愛新覚羅溥佐は、中国清朝最後の皇帝にして満州国皇帝である愛新覚羅溥儀の、いとこにあたる人物です。その作風は、宋代以前の伝統的な中国絵画の手法を基礎としつつ、元朝以降の花鳥画の技法も取り入れ、特に細部まで描く動物や花鳥を得意としており、他の中国画とは一線を画す独特の宮廷風格を纏っています。
愛新覚羅一族は非常に人数が多く、書画家となった者も少なくありませんが、なかでも溥佐は現代中国の著名画家として、愛新覚羅家を代表する存在となりました。その人気は非常に高く、コレクターも少なくありません。2018年には中国・天津にて生誕100年記念の書画展も開催されています。
また全国人民政治協商会議の委員や、天津工業大学美術学院名誉院長などもつとめるなど影響力の強い人物でした。

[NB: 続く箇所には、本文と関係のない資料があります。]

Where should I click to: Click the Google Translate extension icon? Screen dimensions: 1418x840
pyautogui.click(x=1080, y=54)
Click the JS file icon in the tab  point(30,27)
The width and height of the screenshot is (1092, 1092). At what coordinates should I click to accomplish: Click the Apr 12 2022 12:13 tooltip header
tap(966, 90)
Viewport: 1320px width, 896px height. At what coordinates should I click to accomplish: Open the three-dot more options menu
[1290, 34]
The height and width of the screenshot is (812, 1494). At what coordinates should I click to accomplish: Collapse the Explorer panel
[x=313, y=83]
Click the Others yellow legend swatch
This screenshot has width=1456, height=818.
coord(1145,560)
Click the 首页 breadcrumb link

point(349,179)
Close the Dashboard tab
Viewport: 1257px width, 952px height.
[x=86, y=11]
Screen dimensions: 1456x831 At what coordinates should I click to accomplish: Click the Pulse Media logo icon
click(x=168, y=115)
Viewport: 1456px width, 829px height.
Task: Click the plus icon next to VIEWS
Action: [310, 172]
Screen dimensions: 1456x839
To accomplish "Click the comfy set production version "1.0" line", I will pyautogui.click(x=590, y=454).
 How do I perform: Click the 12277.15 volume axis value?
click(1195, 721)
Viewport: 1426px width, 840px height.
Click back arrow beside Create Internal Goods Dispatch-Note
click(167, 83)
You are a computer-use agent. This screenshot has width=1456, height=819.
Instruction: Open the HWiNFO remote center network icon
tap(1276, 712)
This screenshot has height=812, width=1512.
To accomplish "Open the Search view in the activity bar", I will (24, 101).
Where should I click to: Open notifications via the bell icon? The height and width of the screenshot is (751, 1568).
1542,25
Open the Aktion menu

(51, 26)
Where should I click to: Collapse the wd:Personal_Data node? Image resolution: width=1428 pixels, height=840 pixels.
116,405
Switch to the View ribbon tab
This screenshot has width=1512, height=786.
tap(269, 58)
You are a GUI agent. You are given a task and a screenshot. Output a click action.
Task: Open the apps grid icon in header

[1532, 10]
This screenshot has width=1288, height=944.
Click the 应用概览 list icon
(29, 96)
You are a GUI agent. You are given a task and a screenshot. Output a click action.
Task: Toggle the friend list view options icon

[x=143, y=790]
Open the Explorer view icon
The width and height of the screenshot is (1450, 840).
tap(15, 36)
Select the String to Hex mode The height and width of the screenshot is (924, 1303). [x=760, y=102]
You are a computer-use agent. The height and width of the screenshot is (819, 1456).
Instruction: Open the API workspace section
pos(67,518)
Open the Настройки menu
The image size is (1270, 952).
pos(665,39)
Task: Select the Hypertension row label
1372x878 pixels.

柳海剛(ユ・へガン)は、高麗青磁を復活させたことで有名な、韓国陶芸界を代表する陶芸家です。1894年、首都・漢城(現在のソウル)に生まれます。少年時代に目にした高麗青磁の美しさに惚れ込み、1911年頃から陶芸技法を本格的に学びます。一方で国内各所の古い窯跡の調査にも乗り出し、その土で試作品を作っていきます。1928年に日本で開かれた博覧会へ青磁作品を出品し、これが金牌賞を受賞します。その後、朝鮮半島は第二次大戦、朝鮮戦争と混乱した時代になってしまいますが、戦後復興と共に海剛の作陶も復活します。
1960年には海剛青磁研究所を設立し、本格的に高麗青磁の再興に取組みます。こうした活動が評価され、同年、韓国政府より「人間文化財」に指定されます。64年には柳海剛窯も設立されました。
永らく途絶えていた高麗青磁を復活させた功績は非常に大きく、さらにその技量も高いことから、現代の高麗青磁において1,2を争う人気作家となっています。
黄君壁(黄君璧)は20世紀の中華民国を代表する書画家です。
広東州広州の裕福な家庭で育ち、幼い頃よりよく絵を描いていました。広東の公立学校を卒業し、画家の李瑶屏のもとで伝統的な中国画を学んだ後、楚庭美術院に入学し西洋絵画を学びます。その後は世界を巡り、様々な名所を題材に山水画など描いています。また広州市立美術学校、中華民国国立中央大学芸術学部、台湾師範大学芸術学部などで教授などを務め、後進の育成にも積極的でした。
中国画に洋画の技法を取り入れて描かれる彼の作品は、その力強さと鮮やかさが特徴となっています。人物画や花鳥画も手掛けていますが、特に人気があるのは山水画で、晩年の作品は中国のみならず海外でも高く評価されています。